The space barons aims to take readers into the lives and minds of two of the most powerful men in the world. Elon Musk is the founder and CEO of a number of major companies including Neuralink, Tesla and Space-X. Jeff Bezos is the world’s richest man as the founder of Amazon and the aerospace company Blue Origin, as well as owner of The Washington Post. Both are so rich they have more wealth than many of the world’s nations, and author Christian Davenport – who has worked for The Washington Post as a staff writer since 2000 – is clearly in awe. The book props Bezos and Musk up as greats, as if they and only they are the cause of their vast wealth and corporate empires.

I found the book problematic for a number of reasons. Davenport tells the story of both men’s lives from the early stages of their businesses in the early 1990s through their growing importance in the aerospace industry in the 2000s. At points the text feels clunky; it struggles to add narrative to pivotal moments in Musk and Bezos’ lives, such as Bezos’ helicopter crash in 2003, and puts historical events across in a dry, unengaging way.

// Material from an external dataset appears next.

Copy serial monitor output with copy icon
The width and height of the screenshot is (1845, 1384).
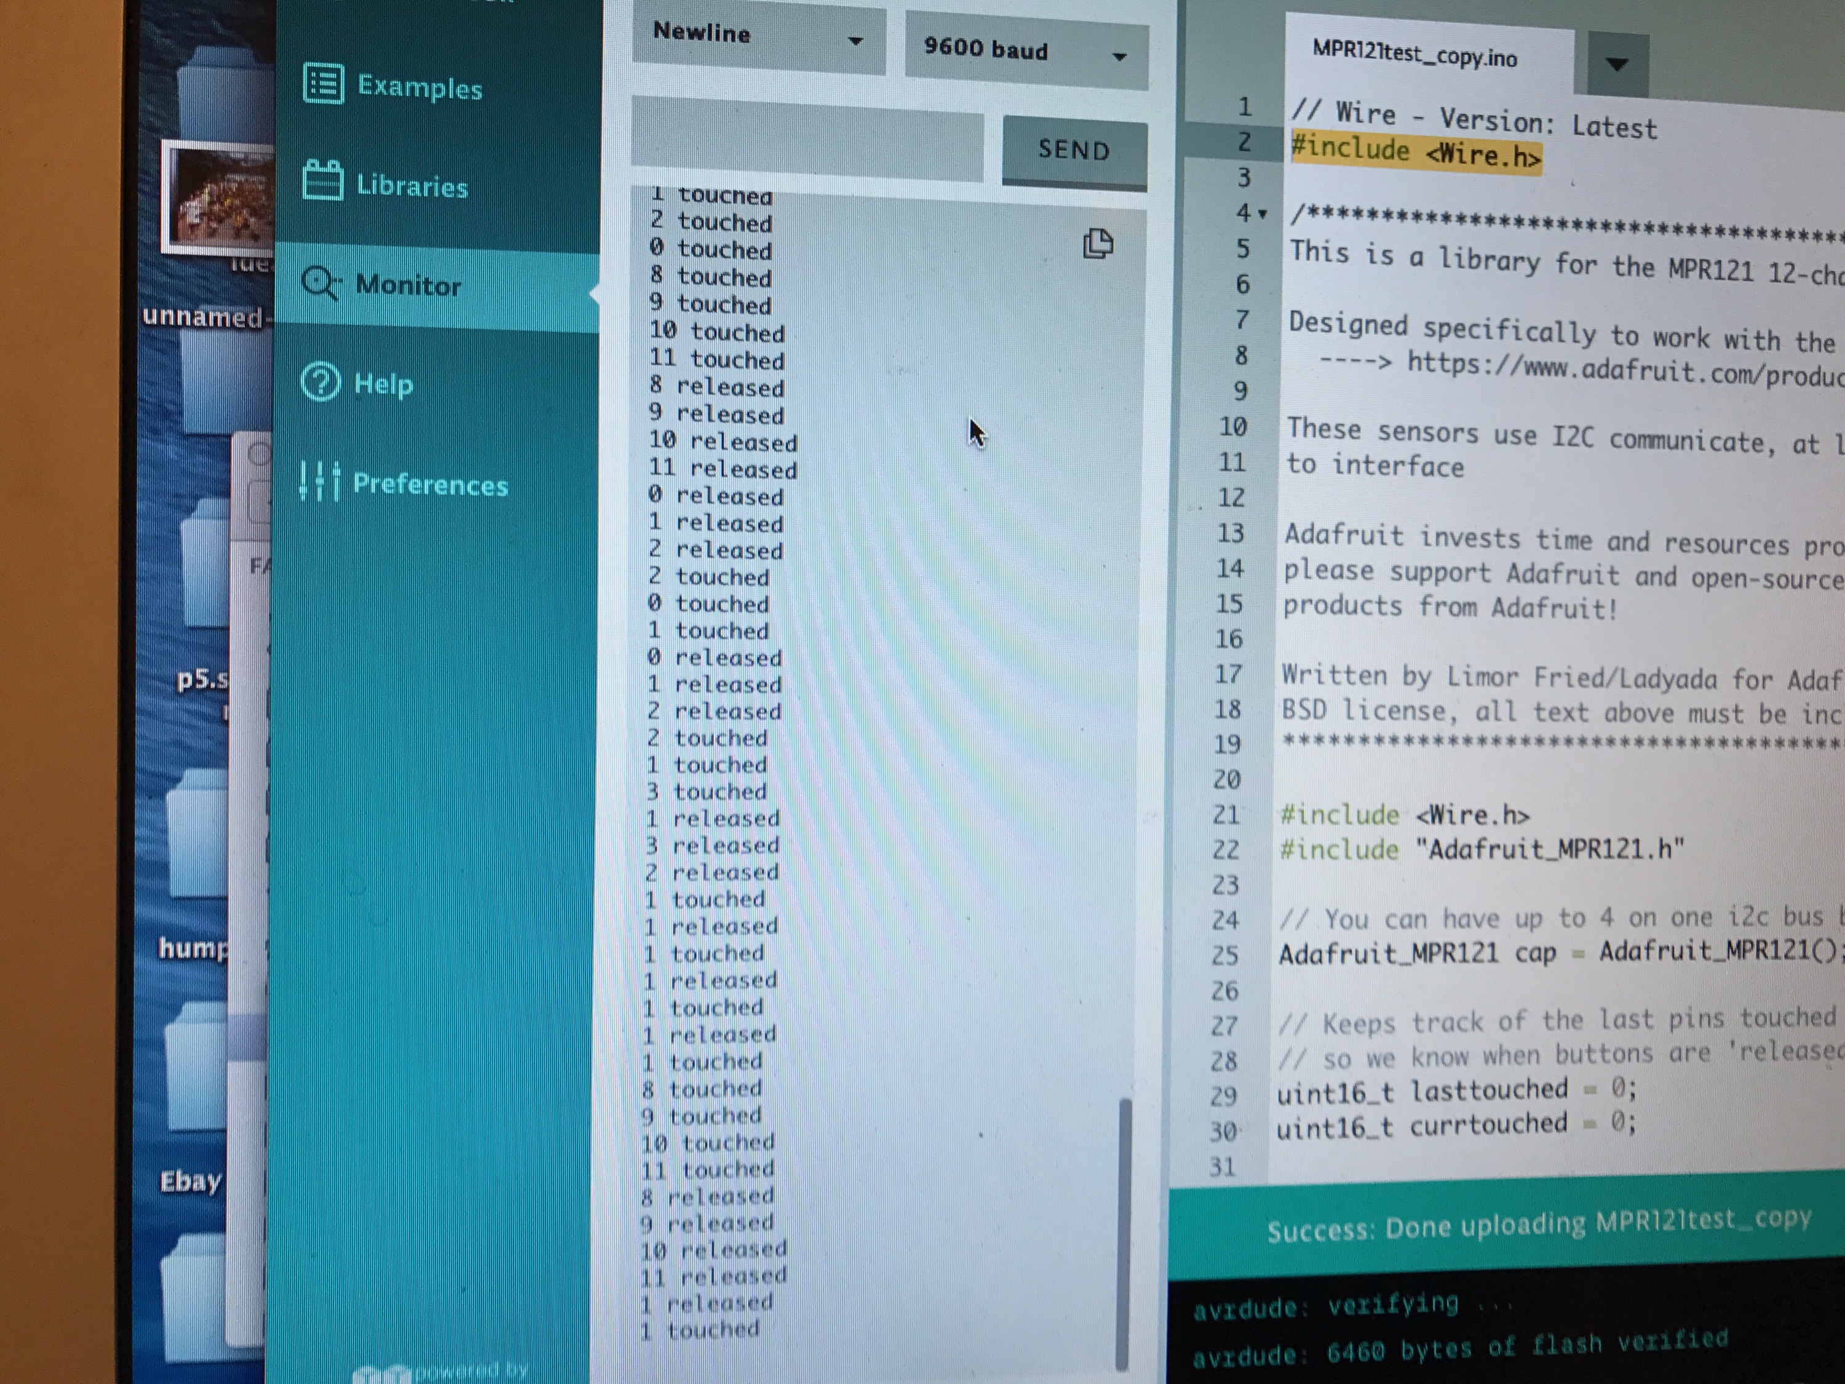pos(1098,244)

Another problem I had is that The space barons doesn’t tackle the major issues of private enterprise in space. Its title seems to accept the oligarchic and feudal future space may have. The popular astrophysicist Neil deGrasse Tyson, a vociferous proponent of Nasa, has often been asked about private corporations taking over from government in the exploration of space, and his response has been simple and consistent. The risk is too great: governments crossed the Atlantic, governments discovered nuclear fission and governments took us to the moon all because private enterprise could not accept the risk. The investment needed to take humanity to Mars, for example, is too great for a private company whose CEO has to satisfy the quarterly report. They cannot have the luxury of long-term investment that a country does. So the government does it first, and then farms out routine things to private companies who can do them efficiently.

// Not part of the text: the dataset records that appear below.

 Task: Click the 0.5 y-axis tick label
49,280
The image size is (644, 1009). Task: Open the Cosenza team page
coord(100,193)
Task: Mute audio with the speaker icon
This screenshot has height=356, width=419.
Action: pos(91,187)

Neither does the book really dig into the implications of Bezos – the richest man on the planet who owns a newspaper of note in America, has a $600 million deal with the CIA to advance their cloud systems and spent over $10 million lobbying the US government in 2017 – attempting to monopolise space.

Instead, The space barons gives the reader the erroneous impression that everything is down to these men, neglecting the contributions of scientists and engineers who make their technological achievements a reality. It gives only a top line view, and there is nothing it covers that you cannot find on Wikipedia, or in news stories and press releases. I would therefore struggle to recommend it.